Die Aufwände sind dagegen als Sowieso-Kosten zu behandeln und damit nicht als Erfüllungsaufwand zu erfassen, wenn die bisherigen Vorgaben im Rahmen des neuen Regelungsvorhabens unverändert weiter angewendet werden und es zu keiner wesentlichen Aufwands- oder Verhaltensänderung kommt.
Zählen Be-/Entlastungen, die den Landesministerien im Zusammenhang mit einer in der Regelung ausdrücklich vorgesehenen Evaluation entstehen, zum Erfüllungsaufwand?

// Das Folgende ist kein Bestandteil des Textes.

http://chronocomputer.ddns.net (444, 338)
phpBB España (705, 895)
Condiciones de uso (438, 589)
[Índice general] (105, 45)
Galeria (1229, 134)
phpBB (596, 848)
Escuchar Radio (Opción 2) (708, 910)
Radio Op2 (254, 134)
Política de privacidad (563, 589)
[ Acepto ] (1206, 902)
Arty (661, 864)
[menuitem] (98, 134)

Nein. Die Überprüfung der Zielerreichung einer Regelung sowie die Identifizierung von Ansatzpunkten für eine bessere Rechtssetzung wird zum Regierungshandeln gezählt. Dieses wird bei der Ermittlung des Erfüllungsaufwandes nicht einbezogen.

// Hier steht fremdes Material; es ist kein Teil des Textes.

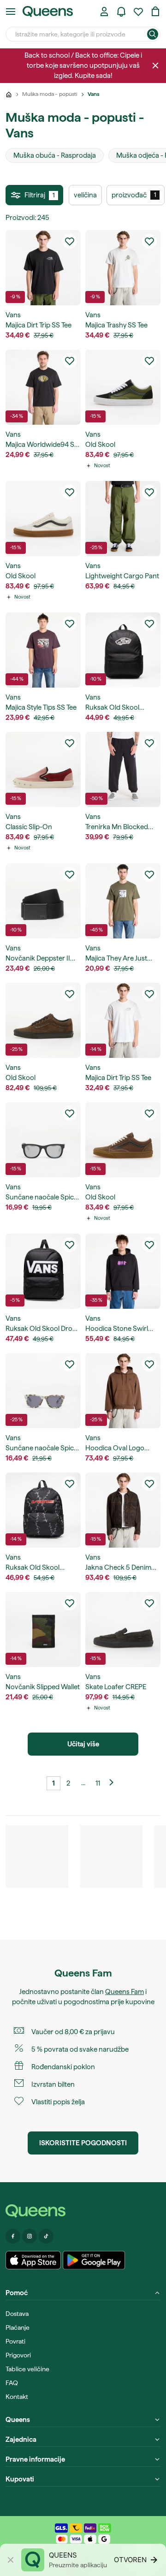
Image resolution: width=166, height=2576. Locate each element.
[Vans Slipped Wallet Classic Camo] (43, 1629)
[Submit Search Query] (152, 34)
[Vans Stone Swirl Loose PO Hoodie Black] (122, 1271)
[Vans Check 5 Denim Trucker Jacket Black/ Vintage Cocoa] (122, 1510)
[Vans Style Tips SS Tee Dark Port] (43, 650)
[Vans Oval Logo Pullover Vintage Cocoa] (122, 1390)
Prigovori (18, 2355)
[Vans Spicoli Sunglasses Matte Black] (43, 1139)
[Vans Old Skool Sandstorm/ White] (122, 387)
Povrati (15, 2341)
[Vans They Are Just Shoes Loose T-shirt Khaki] (122, 900)
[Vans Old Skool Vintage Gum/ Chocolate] (122, 1139)
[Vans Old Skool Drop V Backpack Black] (43, 1271)
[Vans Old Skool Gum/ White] (43, 518)
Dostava (17, 2313)
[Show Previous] (112, 1783)
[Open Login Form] (104, 11)
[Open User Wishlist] (138, 11)
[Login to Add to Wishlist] (69, 241)
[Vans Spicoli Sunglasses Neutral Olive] (43, 1390)
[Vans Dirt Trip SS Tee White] (122, 1020)
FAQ (12, 2382)
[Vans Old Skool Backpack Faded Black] (43, 1510)
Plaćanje (18, 2327)
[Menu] (11, 11)
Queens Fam (124, 1992)
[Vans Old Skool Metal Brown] (43, 1020)
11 (97, 1783)
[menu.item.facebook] (13, 2236)
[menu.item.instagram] (29, 2236)
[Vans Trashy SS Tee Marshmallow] (122, 267)
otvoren (130, 2559)
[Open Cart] (155, 11)
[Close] (155, 65)
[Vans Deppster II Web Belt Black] (43, 900)
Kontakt (17, 2396)
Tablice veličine (27, 2369)
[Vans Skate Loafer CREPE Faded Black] (122, 1629)
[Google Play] (94, 2260)
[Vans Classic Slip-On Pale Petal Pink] (43, 769)
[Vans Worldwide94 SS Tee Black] (43, 387)
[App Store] (33, 2260)
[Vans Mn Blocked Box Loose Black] (122, 769)
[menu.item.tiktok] (46, 2236)
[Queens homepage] (48, 11)
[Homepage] (83, 2211)
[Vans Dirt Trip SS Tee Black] (43, 267)
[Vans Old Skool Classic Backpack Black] (122, 650)
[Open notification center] (121, 11)
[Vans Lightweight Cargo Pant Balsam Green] (122, 518)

Zum Regierungshandeln gehört beispielsweise auch die Konzeption/Erstellung von Regelungsentwürfen in den Landesministerien, sowie die Beratung / Abstimmung in den diversen Gremien.
Sind Aufwendungen, die den Landesministerien durch die Inanspruchnahme von externen Leistungen im Zusammenhang mit der Evaluation von Regelungen entstehen, beim Erfüllungsaufwand zu berücksichtigen?
Nein. Bei diesen Aufwendungen handelt es sich um Sachaufwand der Ministerien. Da sie im Zusammenhang mit der Evaluation von Regelungen und somit durch Regierungshandeln entstehen, sind sie nicht bei der Ermittlung des Erfüllungsaufwandes einzubeziehen (vgl. oben).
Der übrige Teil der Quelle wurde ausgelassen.